10.1007/s11695-017-2811-6

Keywords

Bariatric surgery; Inversion technique; Leak; Partially covered self-expandable metallic stents (PCSEMS); Roux-en-Y gastric bypass; Sleeve gastrectomy; Stricture

Abstract

© 2017, Springer Science+Business Media, LLC. Background and Aims: Partially covered self-expandable metallic stents (PCSEMS), although an effective treatment for anastomotic/staple line leaks and strictures, can be difficult to remove. This study examines the effectiveness of the inversion technique for the removal of PCSEMS in the treatment of leaks and strictures that occurred post-sleeve gastrectomy (SG) and Roux-en-Y gastric bypass (RYGB). Methods: Consecutive patients who underwent PCSEMS removal for a leak and/or stricture post-SG or RYGB between July 2013 and December 2016 at the Johns Hopkins Medical Institutions were reviewed. All PCSEMS removals were first attempted via the inversion technique, which involves grasping the distal end of the stent and inverting it through itself. Results: Fourteen patients (four males) underwent PCSEMS removal via the inversion technique for an anastomotic/staple line leak (50%), stricture (29%) or both (21%) post-SG (79%) or RYGB (21%).

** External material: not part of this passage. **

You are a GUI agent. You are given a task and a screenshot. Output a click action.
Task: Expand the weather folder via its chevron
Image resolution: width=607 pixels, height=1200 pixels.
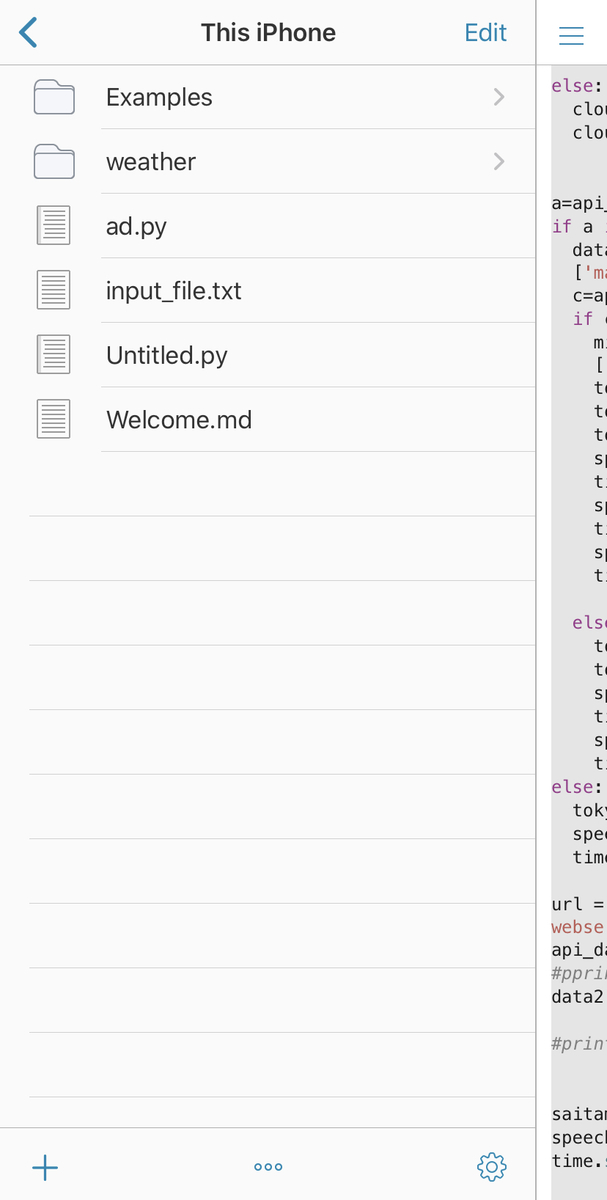(x=498, y=161)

Technical success (successful removal of the stent) was achieved in one endoscopic session for 13 of the 14 PCSEMS (93%). One PCSEMS required the use of the stent-in-stent technique for removal. The median dwell time was 47 days (range 5–72). A distal partial occlusion developed in five patients (35%) due to tissue overgrowth and one PCSEMS (7%) migrated, necessitating premature removal. Eight patients (57%) experienced clinical success at follow-up, and six patients (43%) required subsequent treatment due to persistence or recurrence of the pathology. Conclusions: The inversion technique is a safe, effective, and efficient method of removing PCSEMS placed to correct anastomotic/staple line leaks and strictures post-SG and RYGB.